Figure 7. ((a), (b)) Plain X-rays of the left knee, AP and lateral views six weeks post-operatively, ((c), (d)) AP and lateral views five months postoperatively showing complete union of the fracture.
The last follow up of this patient was 1 year post operative and he showed no tenderness on the fracture site, full range of motion and full muscle power.
He stayed after the second operation for 1 day which is normal in the open reduction internal fixation of the proximal operations.
The total cost of the 2 operations were 31,000 LE
Tibial fractures after ACL reconstruction are rare and have been scarcely reported since 2001   .
They can affect one of the 2 tibial Plateaus    both condyles  and the proximal tibial area    .
These fractures can occur with the different types of grafts. It can occur with PT graft    , Achilles tendon allograft  , or even HT grafts  but it is more common with PT graft.
Delcogliano  reported Lateral Tibial Plateau fracture with minimal trauma 7 months after ACL reconstruction in a 27-year-old male patient using PT graft fixed tribally and femorally by interference screws. He proposed that transosseous drilling and screw placement can act as sites of decreased bone strength even several months after surgery
Voos  reported oblique metaphyseal tibial fracture with extension from the tibial donor site into the articular surface 9 weeks after ACL reconstruction of a 43 years old female patient using PT graft. This graft was fixed on the tibial and femoral sides by interference screws. He suggested that PT autografts may weaken the proximal tibia in addition to the weakness already occurring with bone tunneling. He also suggested that the age of the patient could have played a role, as he may have been suffering from osteoporosis.
Carneiro  also reported extra-articular fracture of the proximal tibia 4 months after ACL reconstruction of a 17-year-old male patient using PT graft. This graft was also fixed on the tibial and femoral sides by interference screws. He suggested that harvesting the tibial bone plug could have increased the susceptibility of the proximal tibia to fracturing. His theory behind that was that the bone that was drilled through to create the tibial tunnel, was subject to stress and may have lead to fatigue when torsional forces were applied to it during flexion.
Sundaram  stated that the tibial tunnel alone may behave as a stress riser which can significantly reduce bone strength. Bae  also suggested the same reason for reducing strength at the level of proximal tibial metaphysis.
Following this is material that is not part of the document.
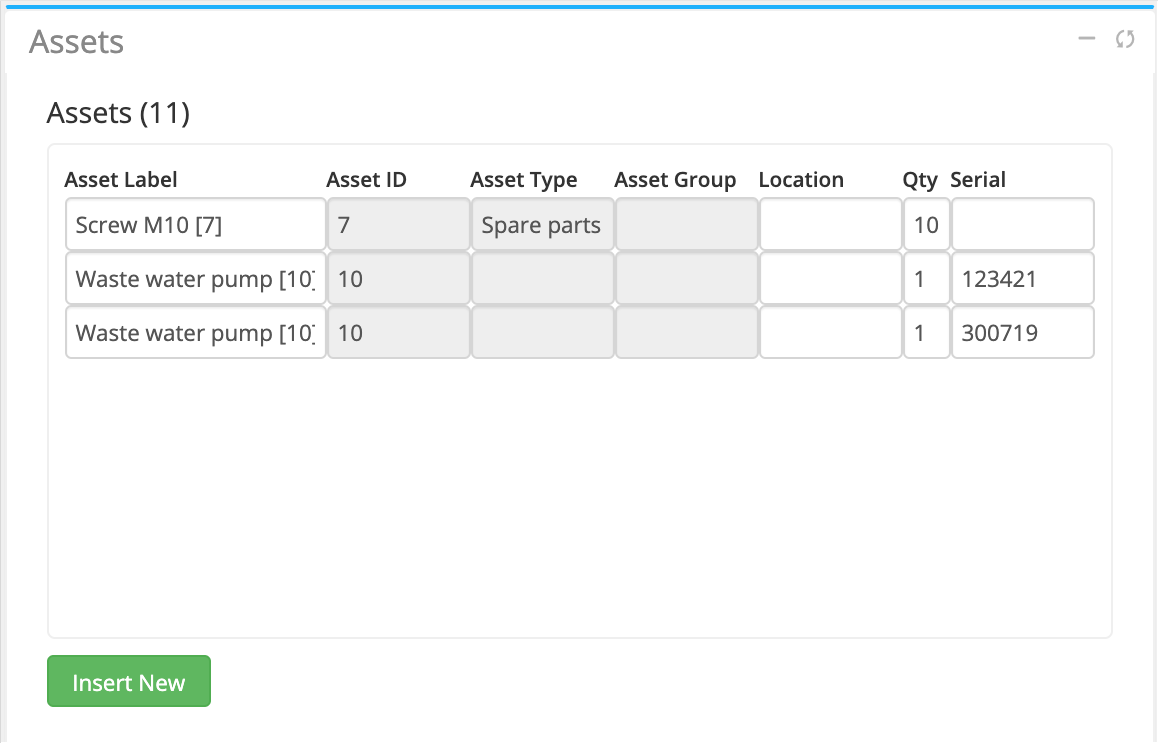Select the serial number field 123421
This screenshot has width=1158, height=743.
tap(1022, 279)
It has been well documented in the orthopedic literature that bone defects, such as screw holes after drilling and implant removal, can collect stresses and significantly decrease bone resistance to bending and torsional forces 
The current 2 case report were managed by Open reduction and internal fixation with locked plates and screws. Open reduction and internal fixation using plate and screws are described in most of the cases reported in the literature    . Mithöfer  described minimal-invasive fracture fixation of an intra-articular tibial plateau fracture after anterior cruciate ligament reconstruction. Sundaram  Described plaster non-weight bearing cyndrical cast for 6 weeks, then functional weight bearing for another 6 weeks.
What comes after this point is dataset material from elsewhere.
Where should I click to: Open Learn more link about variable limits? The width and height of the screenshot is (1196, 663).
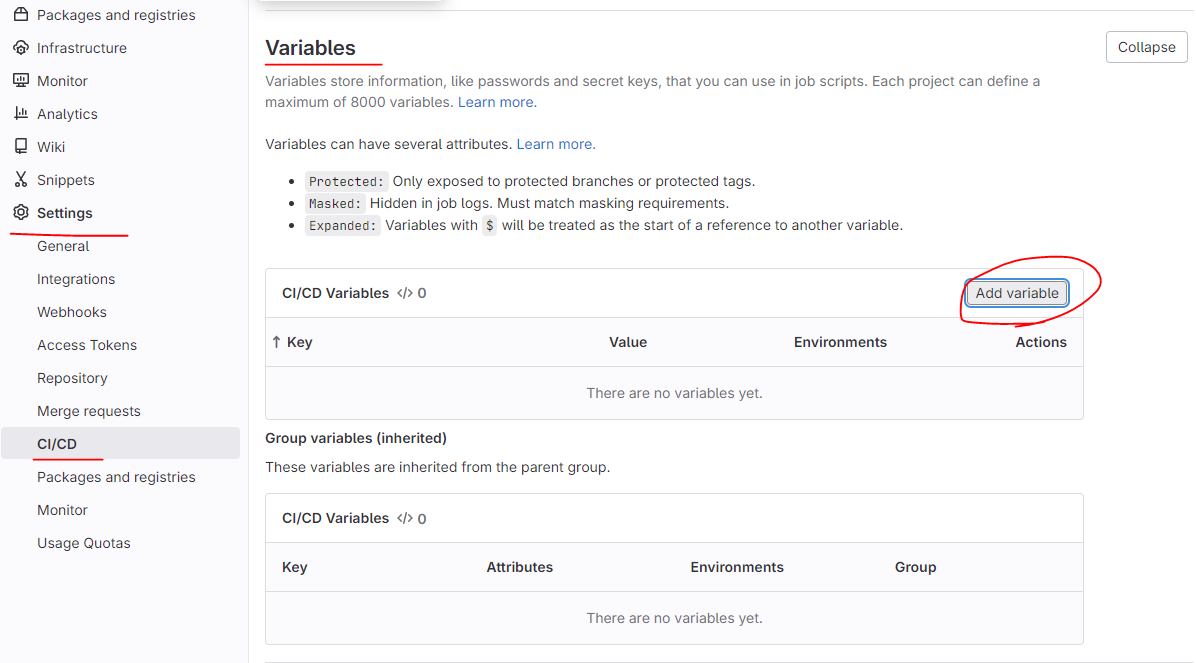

Consequently, we suggest that the cause of the fracture that happened on table with us in the 1st case may be the usage of osteotomes instead of the electric saw during harvesting of the PT graft especially on the tibial side, besides going too much distally as the patellar tendon was relatively short in this particular patient. In addition, the wide based tibial part of the graft (17mm) and the drilling of the tibial tunnel itself constituted other reasonable factors towards easy fracturing. Regarding the 2nd case there is no clear reason for us why the fracture happened 3 weeks postoperatively apart from having both wide based graft besides the tibial tunnel working as stress-riser.